En 1992, Mandela prend la décision de rompre les négociations et de commencer les actions de masse pour accroître son poids pendant les négociations. De grandes démonstrations et d’immenses grèves déstabilisent le pays. La répression policière provoque la mort de 28 personnes lors de manifestations non violentes. La violence éclate partout. Dans le même temps, l’extrême droite blanche cherche le rapprochement avec l’IFP et leur fournit des armes pour lutter contre l’ANC. La violence entre l’ANC et l’IFP aboutit à une éruption de violence pire qu’avant le début des négociations.
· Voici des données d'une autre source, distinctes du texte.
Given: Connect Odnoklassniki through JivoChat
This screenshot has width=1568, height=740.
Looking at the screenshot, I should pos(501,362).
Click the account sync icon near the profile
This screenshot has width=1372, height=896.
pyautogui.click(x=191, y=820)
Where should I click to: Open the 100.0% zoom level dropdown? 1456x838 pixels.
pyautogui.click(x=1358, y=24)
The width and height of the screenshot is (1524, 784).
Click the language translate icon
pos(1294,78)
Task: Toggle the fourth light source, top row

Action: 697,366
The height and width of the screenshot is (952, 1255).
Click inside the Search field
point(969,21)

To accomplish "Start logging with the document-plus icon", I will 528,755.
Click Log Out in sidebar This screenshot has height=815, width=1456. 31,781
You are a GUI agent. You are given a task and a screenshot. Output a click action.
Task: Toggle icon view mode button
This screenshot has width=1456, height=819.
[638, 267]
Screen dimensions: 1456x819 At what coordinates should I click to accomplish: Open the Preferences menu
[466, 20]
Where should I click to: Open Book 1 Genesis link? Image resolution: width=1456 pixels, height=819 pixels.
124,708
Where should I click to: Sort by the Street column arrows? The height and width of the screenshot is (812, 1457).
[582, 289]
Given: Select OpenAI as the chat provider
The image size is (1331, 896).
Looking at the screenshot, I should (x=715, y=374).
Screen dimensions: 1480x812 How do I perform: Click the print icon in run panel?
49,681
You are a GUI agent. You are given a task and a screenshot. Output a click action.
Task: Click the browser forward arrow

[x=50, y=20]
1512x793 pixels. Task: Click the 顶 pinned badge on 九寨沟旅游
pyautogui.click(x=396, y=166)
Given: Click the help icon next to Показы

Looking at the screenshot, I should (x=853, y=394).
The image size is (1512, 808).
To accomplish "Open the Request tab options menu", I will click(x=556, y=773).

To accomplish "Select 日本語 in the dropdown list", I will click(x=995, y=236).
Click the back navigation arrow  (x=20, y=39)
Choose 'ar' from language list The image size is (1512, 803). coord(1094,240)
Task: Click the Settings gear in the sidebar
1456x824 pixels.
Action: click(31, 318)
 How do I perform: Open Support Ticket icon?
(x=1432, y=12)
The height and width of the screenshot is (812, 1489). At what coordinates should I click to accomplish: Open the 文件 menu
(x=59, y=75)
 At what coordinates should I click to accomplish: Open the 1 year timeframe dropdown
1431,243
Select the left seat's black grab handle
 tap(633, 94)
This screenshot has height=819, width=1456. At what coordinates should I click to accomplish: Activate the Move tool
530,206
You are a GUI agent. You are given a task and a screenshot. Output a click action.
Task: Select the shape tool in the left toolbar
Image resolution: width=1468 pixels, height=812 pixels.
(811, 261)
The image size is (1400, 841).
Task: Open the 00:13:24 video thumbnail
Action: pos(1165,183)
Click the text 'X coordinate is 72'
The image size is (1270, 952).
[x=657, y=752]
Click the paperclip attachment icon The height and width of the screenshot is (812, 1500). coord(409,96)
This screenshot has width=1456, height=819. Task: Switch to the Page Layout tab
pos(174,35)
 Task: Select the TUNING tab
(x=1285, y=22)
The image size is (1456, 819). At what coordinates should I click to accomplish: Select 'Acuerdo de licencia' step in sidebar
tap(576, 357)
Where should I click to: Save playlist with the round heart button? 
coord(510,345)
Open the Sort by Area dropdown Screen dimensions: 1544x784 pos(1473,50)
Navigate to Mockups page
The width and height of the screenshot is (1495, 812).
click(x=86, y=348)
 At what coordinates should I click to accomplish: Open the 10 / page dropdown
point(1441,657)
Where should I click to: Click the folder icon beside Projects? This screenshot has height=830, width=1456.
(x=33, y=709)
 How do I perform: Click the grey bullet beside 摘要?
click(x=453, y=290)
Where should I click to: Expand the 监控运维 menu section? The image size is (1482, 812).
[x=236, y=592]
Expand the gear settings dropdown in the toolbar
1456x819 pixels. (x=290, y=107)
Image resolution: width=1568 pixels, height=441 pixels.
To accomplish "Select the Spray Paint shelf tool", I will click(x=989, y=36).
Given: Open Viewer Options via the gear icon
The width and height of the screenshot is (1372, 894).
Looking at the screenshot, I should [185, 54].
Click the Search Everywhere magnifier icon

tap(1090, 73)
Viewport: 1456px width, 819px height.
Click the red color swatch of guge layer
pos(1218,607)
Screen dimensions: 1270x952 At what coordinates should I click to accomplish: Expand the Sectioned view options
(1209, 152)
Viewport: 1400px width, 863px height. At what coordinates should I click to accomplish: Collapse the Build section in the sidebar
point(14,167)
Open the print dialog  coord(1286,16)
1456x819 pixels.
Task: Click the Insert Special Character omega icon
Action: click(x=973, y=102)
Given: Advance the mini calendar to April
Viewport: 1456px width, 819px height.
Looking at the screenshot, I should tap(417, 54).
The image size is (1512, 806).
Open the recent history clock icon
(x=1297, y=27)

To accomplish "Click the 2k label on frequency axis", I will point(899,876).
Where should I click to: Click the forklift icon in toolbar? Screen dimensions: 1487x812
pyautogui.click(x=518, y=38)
Il y avait aussi le problème de la « troisième force » . Cette formule, un peu mystérieuse, est utilisée pour décrire les attaques par des forces secrètes contre des personnes ou des bâtiments en lien avec l’ANC. Le but était de provoquer la violence entre les partis noirs pour discréditer l’ANC et augmenter la crédibilité du NP. De nouveau, le gouvernement déclare l’état d’urgence. Bien sûr ces incidents n’ont pas amélioré la relation entre Mandela et de Klerk. L’excès de violence était un symbole du carnage futur s’ils ne trouvaient pas une solution ensemble pour la répartition du pouvoir. Et ironiquement, les incidents deviennent la motivation pour retourner aux négociations. De Klerk et Mandela signent un accord de bonne foi. Le compromis est que l’ANC accepte de partager le pouvoir avec les Blancs tandis que le NP accepte que la permanence du pouvoir blanc au gouvernement ne puisse pas être garantie. L’intérêt des deux leaders est d’atteindre au plus vite les conditions pour des élections au suffrage universel ; ils s’accordent alors pour une date. Le seul obstacle qui reste entre Mandela et de Klerk est la position de Buthulezi.

Commentaire

La situation la plus critique lors des négociations, lorsque le niveau de confiance entre de Klerk et Mandala est au plus bas, a abouti à la transformation du conflit, et ce grâce à une mise en perspective de l’avenir. L’union des deux hommes s’est réalisée face à l’alliance des ennemis communs.